Scientific classification
- Kingdom: Plantae
- Clade: Embryophytes
- Clade: Tracheophytes
- Clade: Spermatophytes
- Clade: Angiosperms
- Clade: Eudicots
- Clade: Rosids
- Order: Celastrales
- Family: Lepidobotryaceae
- Genus: Lepidobotrys Engl.
- Species: L. staudtii
- Binomial name: Lepidobotrys staudtii Engl.

= Lepidobotrys =

- Genus: Lepidobotrys
- Species: staudtii
- Authority: Engl.
- Conservation status: LC
- Parent authority: Engl.

Genus of flowering plants

Lepidobotrys is a flowering plant genus in the family Lepidobotryaceae. It contains only one species, Lepidobotrys staudtii. L. staudtii is a small African tree, ranging from Cameroon eastward to Ethiopia.

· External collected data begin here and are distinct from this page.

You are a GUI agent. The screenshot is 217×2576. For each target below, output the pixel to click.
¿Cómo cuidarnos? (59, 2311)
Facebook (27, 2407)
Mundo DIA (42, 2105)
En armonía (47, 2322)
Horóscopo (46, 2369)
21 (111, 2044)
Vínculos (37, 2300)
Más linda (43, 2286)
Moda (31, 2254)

The tannin 3,4,5-tri-O-galloylquinic acid is found in L. staudtii.

== Taxonomic history ==
Lepidobotrys staudtii was named and described by Adolf Engler in 1902 and placed by him in the family Linaceae. It was regarded as somewhat of an anomaly and during the 20th century, was assigned to various families by different authors. Hans G. Hallier and Reinhard Knuth put it in Oxalidaceae. In 1950, Jean Leonard became the first to put it in a family by itself, which he thought to be close to Linaceae. Arthur Cronquist, agreeing with Hallier and Knuth, put it in Oxalidaceae. Adding to the confusion was the lack of any strong basis for placing these and related families into orders.

==Etymology==
Lepidobotrys is derived from Greek, meaning 'scale-cluster'. The name is in reference to the cone-like arrangement of its bracts, which extend under the flowers.